A demonstration of using the Chakasu encoding library in combination with the Chame HTML parser.
For the most part, this is the same as minidom. However, it also has support for decoding documents with arbitrary character sets using DecoderStream + EncoderStream.
Note: this is not implemented for the fragment parsing algorithm, because it is only defined for the UTF-8 character set.
For a version without the encoding library dependency, see minidom.
Procs
proc parseHTML(inputStream: Stream; opts: HTML5ParserOpts[Node, MAtom]; charsets: seq[Charset]; seekable = true; factory = newMAtomFactory()): Document {. ...raises: [IOError, OSError, Exception], tags: [ReadIOEffect, RootEffect], forbids: [].}
-
Read, parse and return an HTML document from inputStream.

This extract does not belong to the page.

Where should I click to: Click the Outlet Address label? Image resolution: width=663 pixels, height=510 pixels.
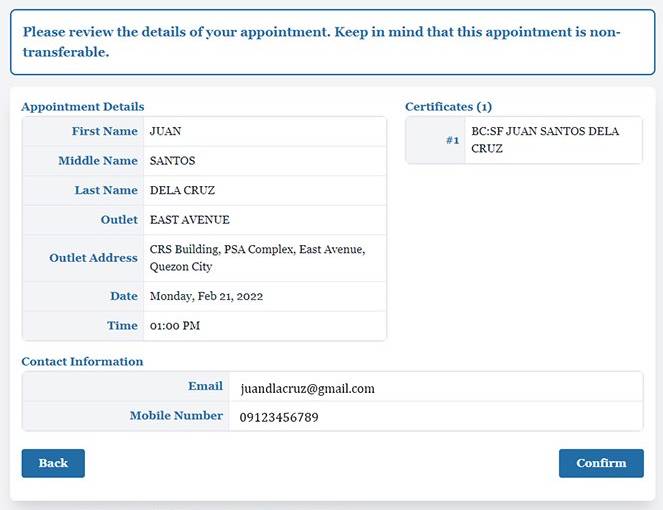pyautogui.click(x=93, y=258)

charsets is a list of input character sets to try. If empty, it will be initialized to @[CHARSET_UTF_8].
The list of fallback charsets is used as follows:
- A charset stack is initialized to charsets, reversed. This means that the first charset specified in charsets is on top of the stack. (e.g. say charsets = @[CHARSET_UTF_16_LE, CHARSET_UTF_8], then utf-16-le is tried before utf-8.)
- BOM sniffing is attempted. If successful, confidence is set to certain and the resulting charset is used (i.e. other character sets will not be tried for decoding this document.)
- If the charset stack is empty, UTF-8 is pushed on top.
- Attempt to parse the document with the first charset on top of the stack.
- If BOM sniffing was unsuccessful, and a <meta charset=...> tag is encountered, parsing is restarted with the specified charset. No further attempts are made to detect the encoding, and decoder errors are signaled by U+FFFD replacement characters.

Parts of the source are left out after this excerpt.